Ajang pencarian jeruk terbaik tanahair.

Solikin telaten merawat pohon jeruk pamelo. Petani di Kabupaten Kudus, Jawa Tengah, itu rutin memberikan pupuk kandang dan campuran dedaunan kering dua kali setahun. Dosisnya 30—40 kg setiap pohon. Solikin juga memasang para-para bambu untuk mencegah buah besar dan matang jatuh. Semua upaya itu untuk menghasilkan Citrus grandis kualitas terbaik.
Upaya itu membuahkan hasil. Pamelo milik petani di lereng Gunung Muria, Jawa Tengah, itu meraih juara ke-1 kontes jeruk nasional yang diselenggarakan Balai Penelitian Tanaman Jeruk dan Buah Subtropika (Balitjestro) pada Agustus 2016. Menurut juri kontes, Ir Arry Supriyanto, MS, pamelo jawara itu unggul dari segi rasa dan penampilan. “Pesaing terberatnya kalah karena penampilannya kurang meski rasanya nendang,” ujar Arry.
Inovasi
Pamelo hasil budidaya Solikin itu juga menjadi juara favorit. Buah anggota famili Rutaceae itu bercitarasa manis, rasa getir sedikit, dan daging buahnya merah menyala. Perpaduan rasa dan penampilan yang optimal itu mengantarkan pamelo lokal menjadi jawara kontes yang merupakan rangkaian acara Ekshibisi Inovasi Teknologi Balitjestro pada 4—6 Agustus 2016 di Junrejo, Kotamadya Batu, Jawa Timur.

Penjurian kontes jeruk pada 4 Agustus 2016. Menurut penanggung jawab kontes, Dr Chaireni Martasari SP Msi, para juri merupakan perwakilan dari akademisi perguruan tinggi, pihak swasta, dan Balitjestro sebagai instansi pemerintah yang fokus menangani urusan perjerukan. “Kami juga meminta pengunjung untuk menentukan juara favorit yang mempresentasikan penilaian konsumen,” ujar Chaireni.
Para peserta kontes berdatangan dari berbagai daerah di Indonesia seperti Provinsi Kalimantan Barat, Sumatera Utara, Kalimantan Selatan, Bali, Jawa Timur, Jawa Tengah, dan Jawa Barat.
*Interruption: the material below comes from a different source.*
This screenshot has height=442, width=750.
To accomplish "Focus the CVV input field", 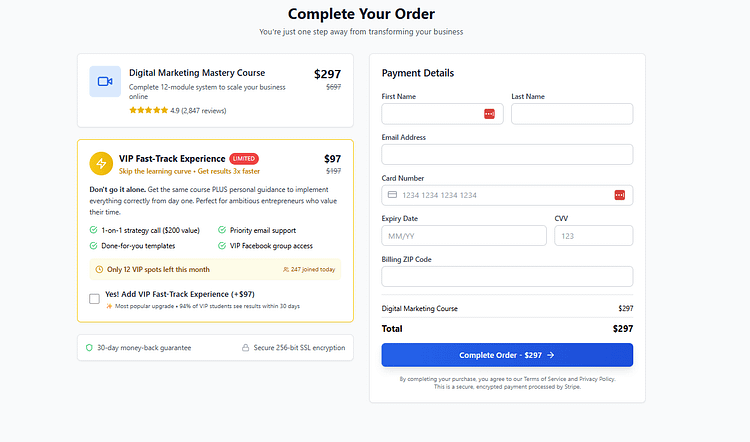I will click(594, 236).
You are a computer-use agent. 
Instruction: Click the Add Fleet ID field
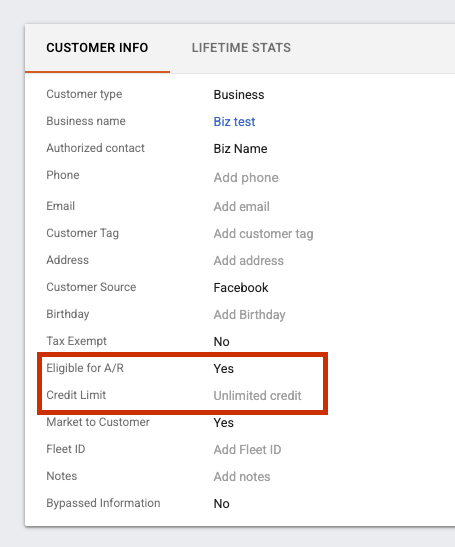[x=247, y=450]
Para peserta terbagi menjadi 3 kategori yaitu jeruk pamelo, jeruk keprok, dan jeruk siam. “Total peserta 49. Ada 19 peserta pada kelompok jeruk siam, 20 peserta jeruk keprok, dan 10 peserta kelompok jeruk pamelo,” ujar Chaireni.
Di kategori keprok, jeruk milik Nur Rohman Santoso, pekebun asal Kotamadya Batu, Jawa Timur, meraih juara ke-1 dengan total nilai 218. Itu selisih 3 angka dengan juara ke-2. Prof Dr Ir Slamet Susanto MSc juri asal Institut Pertanian Bogor, menuturkan, penjurian secara umum meliputi dua kriteria yaitu kriteria eksternal yang meliputi penampilan luar dan kriteria internal yang meliputi rasa, tingkat kemanisan, kandungan asam, serta jumlah biji.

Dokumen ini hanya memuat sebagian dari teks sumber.